Available records section start
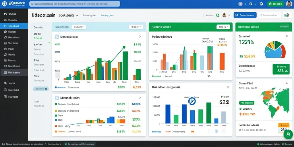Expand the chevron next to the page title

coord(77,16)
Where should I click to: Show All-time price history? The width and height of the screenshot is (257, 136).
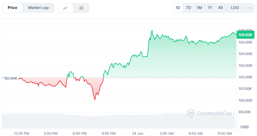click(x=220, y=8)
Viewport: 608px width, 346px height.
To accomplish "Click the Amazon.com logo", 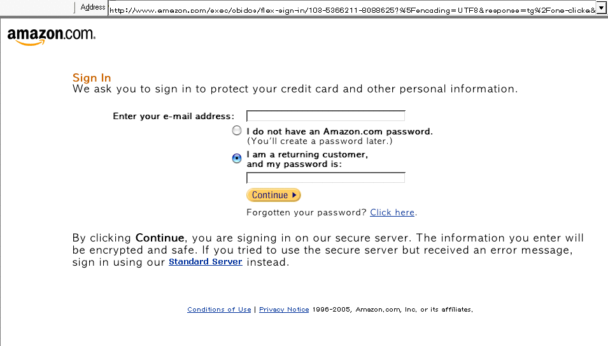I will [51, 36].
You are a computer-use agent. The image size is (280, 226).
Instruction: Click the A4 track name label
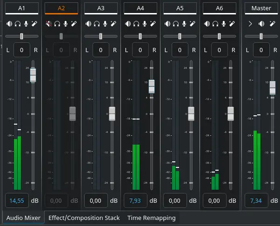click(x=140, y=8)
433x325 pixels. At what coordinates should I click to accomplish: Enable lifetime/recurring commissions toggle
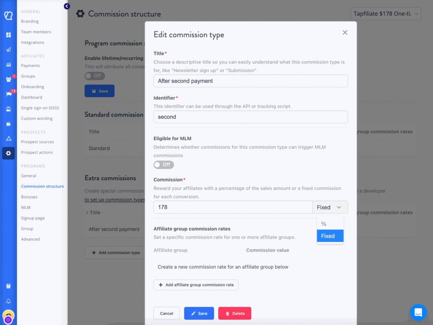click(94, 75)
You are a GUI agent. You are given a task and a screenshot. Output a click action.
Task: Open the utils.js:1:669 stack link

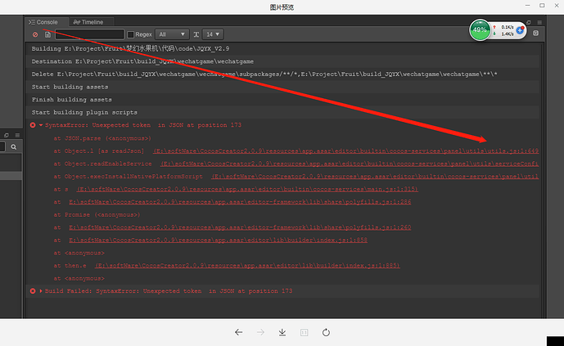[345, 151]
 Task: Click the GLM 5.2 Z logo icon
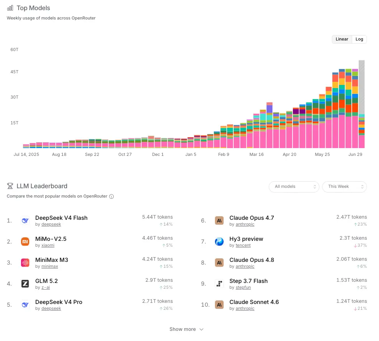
Available records section end
# [What you need to do]
Gather up every line in the data above that contains the word "agent", copying each one.

# [Result below]
You are a computer-use agent. The image size is (280, 226).
You are a GUI agent. You are given a task and a screenshot. Output a click action.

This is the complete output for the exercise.